1. Random Variation in Demographic Behavior
Demography is one of the many fields of science where statistical theory can be put to good use. Typical events of interest to demographers are births, deaths, the formation and disruption of marital and nonm-arital unions, and geographical migration. The quintessential determinants of demographic behavior are sex, age, and cohort or calendar period, and other typical individual-level factors are race, social and family background, ethnicity, religious orientation, labor-force participation, and educational attainment. There may also be contextual determinants, such as institutional settings, laws and regulations (including public policies), and other collective features that individuals face. Aspects of aggregate behavior in the same population may also be important. (When many people already cohabit in nonmarital unions, individuals may find it easier to form such a union themselves. When divorce is common, dissatisfied spouses may find it easier to dissolve their own marriage.) To handle this multitude of features, individual demographic behavior is described in terms of event-history models where individuals move between predefined statuses under the influence of personal or group characteristics, of their own personal history, of contextual factors, and of period influences in the population they belong to.
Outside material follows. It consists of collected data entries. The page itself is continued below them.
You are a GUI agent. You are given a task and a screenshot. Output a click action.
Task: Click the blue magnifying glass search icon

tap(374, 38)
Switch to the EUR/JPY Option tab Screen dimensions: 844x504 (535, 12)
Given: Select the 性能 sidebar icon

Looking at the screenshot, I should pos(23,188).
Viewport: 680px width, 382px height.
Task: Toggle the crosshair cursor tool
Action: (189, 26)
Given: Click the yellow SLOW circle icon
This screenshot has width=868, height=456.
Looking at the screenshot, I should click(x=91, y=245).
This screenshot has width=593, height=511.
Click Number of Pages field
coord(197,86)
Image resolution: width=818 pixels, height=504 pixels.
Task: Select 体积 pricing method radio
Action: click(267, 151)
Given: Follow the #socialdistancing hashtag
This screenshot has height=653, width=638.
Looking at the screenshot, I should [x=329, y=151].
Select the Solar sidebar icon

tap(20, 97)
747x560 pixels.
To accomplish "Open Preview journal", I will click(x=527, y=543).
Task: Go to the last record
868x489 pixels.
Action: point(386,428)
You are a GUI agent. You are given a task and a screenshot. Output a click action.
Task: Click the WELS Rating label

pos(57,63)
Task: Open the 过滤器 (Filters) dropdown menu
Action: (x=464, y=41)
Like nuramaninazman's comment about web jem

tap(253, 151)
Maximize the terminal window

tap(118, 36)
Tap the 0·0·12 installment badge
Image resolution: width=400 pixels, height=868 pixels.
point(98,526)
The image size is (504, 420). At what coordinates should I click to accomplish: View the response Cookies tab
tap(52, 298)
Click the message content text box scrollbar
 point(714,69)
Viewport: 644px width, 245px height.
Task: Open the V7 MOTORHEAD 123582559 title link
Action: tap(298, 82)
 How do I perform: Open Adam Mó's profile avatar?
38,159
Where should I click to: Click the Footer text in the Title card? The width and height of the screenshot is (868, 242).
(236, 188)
Since any human population has finitely many members, there is an amount of random error in analytic procedures based on individual-level data. If life histories are selected in some random manner from a larger population, as in a survey sample, then some identifiable part of the error may be due to the sampling procedure, but another part is caused by the fundamental randomness of the individual process paths. Stochastic variation does not only arise from sampling variation in survey data, or from deliberate randomization of experiments. Whether the data were obtained for a sample or for the whole population segment in question is a separate issue. The size order of the random variation involved usually depends on the number of contributing individuals, not on whether the data comes from a sample survey or not. As was expounded by Westergaard (1880) more than a century ago and repeated many times over by people like Udry et al. (1979) and by Brillinger (1986) and his discussants, random variation is intrinsic to data on demographic behavior, just as it is for data from other social and behavioral sciences.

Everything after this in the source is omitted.